Weiner said Conservative groups on campus already include gays and lesbians. He said the greater inclusion will have more of an impact in USY, the movement’s youth group, which had restricted employment in its regional and national groups — largely staffed by college students — to heterosexuals.

The decision by the Conservative movement’s Committee on Jewish Law and Standards allowing rabbis to officiate at same-sex commitment ceremonies and accepting gay rabbis was a hot topic on many campuses.

At the University of Pennsylvania, campus Conservative Rabbi Michael Uram devoted a Friday night speech to explaining the decision. At Indiana University, a course in Jewish folklore discussed news articles about it and viewed the documentary about gay and lesbian Orthodox Jews, “Trembling Before G-d.” At Washington University, Conservative students held a “Coming Out Party” at Friday night dinner, where they distributed copies of newspaper articles and the most permissive responsum.

Rabbi Mychal Copeland of the Stanford University Hillel, who is one of the few openly lesbian rabbis at a Hillel and has started LGBTQ groups for Jewish students at two schools, said Jewish students at Stanford used the decision as an opportunity to engage in textual study, and to learn about the different denominations and their approaches to Jewish law.

It’s “raising interest in what all the different sects of Judaism are about,” she said, noting “that’s significant in a world where people want to be just Jewish, and as students don’t want to be pigeonholed into different movements.”

Copeland, a Reconstructionist, said Conservative students in her Jewish Queers group are excited that “there’s gonna be so many out gay and lesbian rabbis in the Conservative movement,” and that they also “hope this makes a difference in their congregations, especially undergrads who are dealing with coming-out at home, to their families and the rabbis of their congregations.”

For many Conservative students planning on attending rabbinical school, it was cause for celebration.

“The committee’s work embodies a first step on a sacred journey toward full inclusion,” Aaron Weininger, a gay Conservative undergraduate deciding among rabbinical schools, told CampusJ.

Hillary Blank, a straight Conservative undergraduate who plans to attend the Jewish Theological Seminary’s rabbinical school, said that “I am very moderate politically but on issues in Judaism, I consider myself very liberal, as on the issue of homosexuality from the religious perspective, so I was very happy to see that this was accepted.”

Conservative student leaders also expressed support. At Washington University, the Conservative minyan issued a statement expressing solidarity with Keshet, the Jewish LGBT group there.

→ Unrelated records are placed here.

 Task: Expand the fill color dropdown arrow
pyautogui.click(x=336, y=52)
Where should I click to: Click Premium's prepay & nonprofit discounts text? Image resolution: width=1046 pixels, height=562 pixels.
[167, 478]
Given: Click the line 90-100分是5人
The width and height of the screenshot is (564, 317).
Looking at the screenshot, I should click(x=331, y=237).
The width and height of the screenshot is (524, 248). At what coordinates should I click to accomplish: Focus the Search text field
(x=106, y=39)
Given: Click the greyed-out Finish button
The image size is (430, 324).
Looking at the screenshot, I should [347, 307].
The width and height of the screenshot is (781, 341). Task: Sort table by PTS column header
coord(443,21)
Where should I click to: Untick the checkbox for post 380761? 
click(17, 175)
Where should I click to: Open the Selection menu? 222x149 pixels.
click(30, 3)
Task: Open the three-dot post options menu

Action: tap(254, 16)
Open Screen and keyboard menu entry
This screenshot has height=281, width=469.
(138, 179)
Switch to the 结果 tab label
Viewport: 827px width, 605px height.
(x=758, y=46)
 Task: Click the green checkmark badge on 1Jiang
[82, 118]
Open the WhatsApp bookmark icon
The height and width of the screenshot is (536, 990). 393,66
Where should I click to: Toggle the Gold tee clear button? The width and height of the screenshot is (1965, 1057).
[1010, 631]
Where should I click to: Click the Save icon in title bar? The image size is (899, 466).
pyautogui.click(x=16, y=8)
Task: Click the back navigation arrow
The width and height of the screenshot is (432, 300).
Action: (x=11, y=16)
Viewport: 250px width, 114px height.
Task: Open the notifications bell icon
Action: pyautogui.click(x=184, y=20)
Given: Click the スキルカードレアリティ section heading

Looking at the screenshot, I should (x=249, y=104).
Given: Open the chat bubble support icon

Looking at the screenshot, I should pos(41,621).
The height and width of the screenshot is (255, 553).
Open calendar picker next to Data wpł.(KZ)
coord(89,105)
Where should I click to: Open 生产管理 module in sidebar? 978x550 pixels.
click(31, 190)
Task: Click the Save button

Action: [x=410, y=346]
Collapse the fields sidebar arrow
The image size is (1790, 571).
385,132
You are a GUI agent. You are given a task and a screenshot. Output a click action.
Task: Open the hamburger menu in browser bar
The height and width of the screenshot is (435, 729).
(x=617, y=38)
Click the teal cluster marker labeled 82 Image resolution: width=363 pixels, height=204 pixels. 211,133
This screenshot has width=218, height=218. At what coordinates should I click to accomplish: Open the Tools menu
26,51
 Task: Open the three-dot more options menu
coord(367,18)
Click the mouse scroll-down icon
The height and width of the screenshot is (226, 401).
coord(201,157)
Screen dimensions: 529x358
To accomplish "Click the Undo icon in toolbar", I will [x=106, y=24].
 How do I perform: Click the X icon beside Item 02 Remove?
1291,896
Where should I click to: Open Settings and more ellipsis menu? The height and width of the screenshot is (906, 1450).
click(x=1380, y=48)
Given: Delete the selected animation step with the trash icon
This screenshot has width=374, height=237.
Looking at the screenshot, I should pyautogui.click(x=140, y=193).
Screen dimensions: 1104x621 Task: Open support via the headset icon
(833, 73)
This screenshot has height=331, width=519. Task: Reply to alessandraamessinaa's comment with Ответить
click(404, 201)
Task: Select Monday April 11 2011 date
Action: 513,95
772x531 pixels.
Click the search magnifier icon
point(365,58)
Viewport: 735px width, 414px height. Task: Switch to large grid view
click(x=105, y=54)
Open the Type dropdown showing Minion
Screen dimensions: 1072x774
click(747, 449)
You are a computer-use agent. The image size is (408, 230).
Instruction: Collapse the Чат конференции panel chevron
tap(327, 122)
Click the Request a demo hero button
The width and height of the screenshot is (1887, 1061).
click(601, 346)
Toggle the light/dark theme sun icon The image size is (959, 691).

“I think it’s great,” Eliot Gordon, the co-chairman of the University of Pennsylvania’s Conservative Jewish Community — one of the more active campus Conservative groups — told CampusJ. “As a progressive community we want to follow the tide of the times and respect gay rights while balancing this with traditional Jewish beliefs. This is a hard thing to do, but I’m excited about the decision.”

While some students hoping for a more progressive decision were unhappy with the continued ban on male intercourse, and the two responsa that expressed a negative viewpoint toward homosexuality, others considered the regressive aspects irrelevant.

Copeland said Conservative students at her campus are looking to the progressive elements as “a foot in the door” and the regressive elements as “laughable” because they consider it impossible that “anybody would refrain from any kind of sexual activity that they would want to engage in.”

However, Weiner was less pleased. “I’m torn because I feel like any progress is good progress, but in my initial reading, I felt that it was a slap in the face,” he said. “Keeping the ban on male sodomy is problematic; it’s almost like they’re saying you can be a rabbi, but like a Catholic priest, they’re asking you to be celibate.”

Weiner, who grew up as a Conservative Jew, called the move “too little, too late” to get him to return to the movement, which he left in college.